Brands today are looking to create imagery that is designed to target specific demographics and can capture attention online, meaning it often has a limited shelf life. That in turn increases the volume of assets needed and the number of models that must be cast in order to meet the demand.

“This need for assets is insatiable,” says Ben Sealey, the founder and CEO of Cast Partner, a casting agency with offices in Los Angeles, New York, Miami, Mexico City and Mumbai. “And the lifespan of an asset could be as short as a day as far as digital is concerned, at least. So, there is huge growth, a lot of direct-to-consumer stuff that we do, and it shows no signs of letting up.”

Sealey added that Cast Partner has seen a business benefit of the increased demand for models, booking talent 600 to 700 jobs a year. Since last year, the agency has doubled their revenue.

It’s not just the amount of assets brands are looking for that’s grown, also what each asset entails. Sealey points to the more-inclusive beauty industry as an example, noting that a brand today launching a new foundation would include 50 shades where they once had 10.

“We’re booking 50 women to match every single skin tone,” he said. “In the old days, that brand would pay a few models. They are now paying 50.” He adds that the casting boom is most significant in the mid-tier market with companies like Gap, Banana Republic, Nike, Adidas and Walmart generating a massive amount of work.

A more virtual-heavy casting process has also opened up opportunities geographically. Lizzy Weinraub, Cast Partner’s senior vice president, west coast, points a campaign the agency cast for lingerie brand ThirdLove, where they were seeking women to represent 80 different bra sizes. “We were finding people from all over the place and they were sending in self tapes, women talking about the trials and tribulations of buying bras. It was really interesting to watch the casting as a whole.”

Budgets Stretched

There’s more opportunity for a wider variety of people to become models, but also more competition. To mitigate this, some models are covering their own travel expenses in order to get in front of a client.

“If we can get a model in the door and the brand is able to sell off the model, we can increase the rate based on the model’s performance and their sales after a period of time,” said Sydney Garrison, an agent at Los Angeles-based Scout Models. “Clients generally don’t want to see talent over their budget. I always present the opportunity and let the model choose. Work begets work.”

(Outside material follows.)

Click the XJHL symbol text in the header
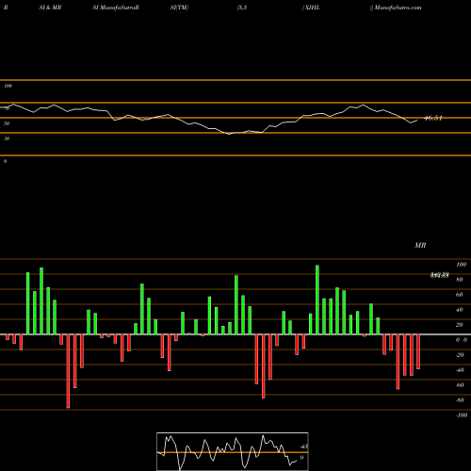Screen dimensions: 471x471 [x=312, y=8]
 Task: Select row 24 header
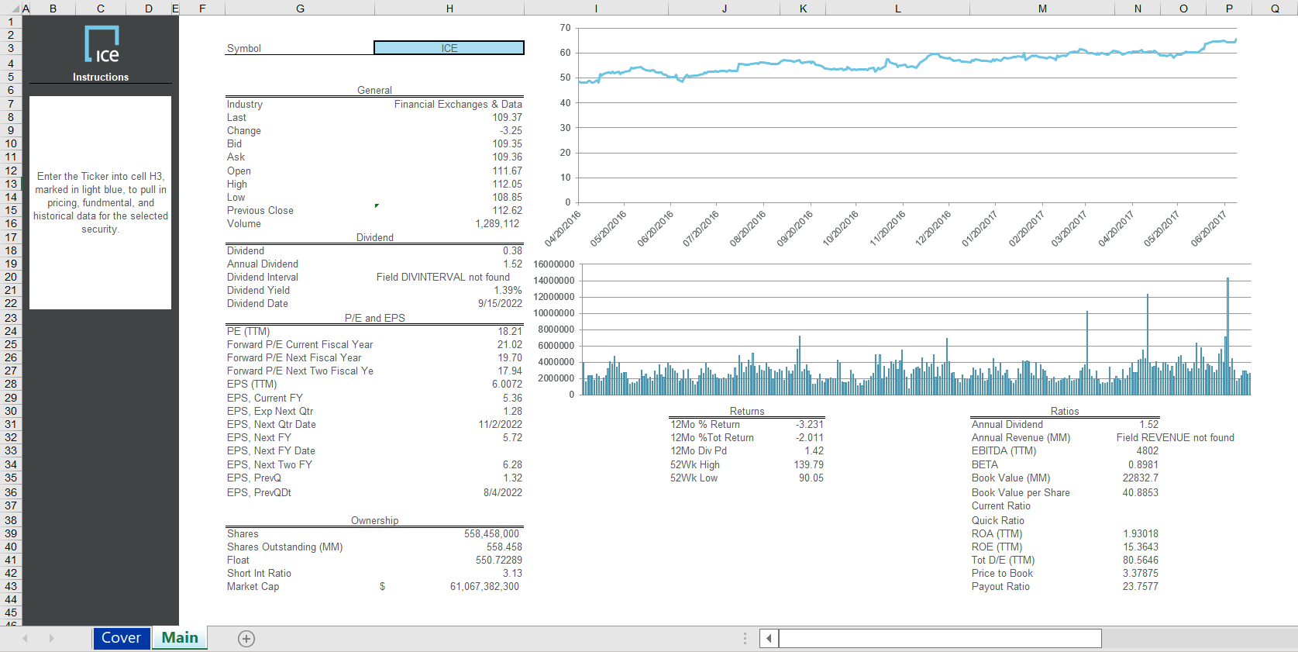coord(11,331)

“Money has had to go a lot further,” added Jones. “Budgets that brands used to have for advertising campaigns have now been cut to add in social activations and appearance fees.”

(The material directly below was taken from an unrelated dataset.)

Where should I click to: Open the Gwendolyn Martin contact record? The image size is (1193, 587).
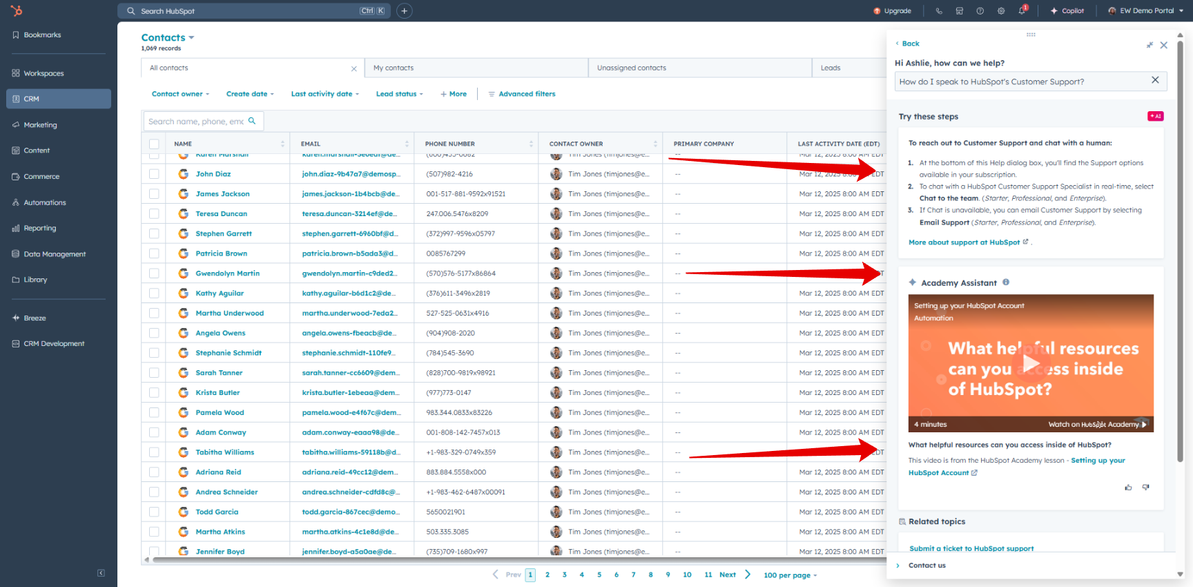227,273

Jones said that the primary reason for the decrease in model rates is the rise of street casting — which sees models cast not via traditional agency routes, but rather by finding “real people” on social media. Not only will street-cast models often work for a lower pay day, they also can be based anywhere, widening the area where brands are looking.

“It’s super, super competitive in every market.” Says Garrison, “Now that casting agents and producers are able to go on social media and pluck people from everywhere, some models are willing to fly themselves in for a local rate. The work is there, but the model’s rates can be diluted because of people willing to take a lower rate.”

According to Sealey, rates for models who are street cast ranges from $1500 to $5000, which includes the shoot and usage rights. For those cast for their expertise outside of modelling — someone with another job that offers cachet and influence, like a CEO or chef — a job can command up to $25,000 and up for a shoot and usage rights.

“The bottom hasn’t gotten lower and I don’t think the top has gotten much higher.” Says Weinraub about model rates over the last decade. “But there’s a lot more work and it’s covering more people, models plus real people, plus the specialty people that we are finding that speak well to a brand’s overall goals and character.”

For those that have built a career in the industry, today’s stakes offer benefits and disadvantages.

“I certainly have benefited from a more inclusive world,” said Higgins. “But I had to hold on to a side hustle much longer than I wanted with the growing marketplace. Brands will always pour money (in some form or another) into marketing and that will always be up for grabs.”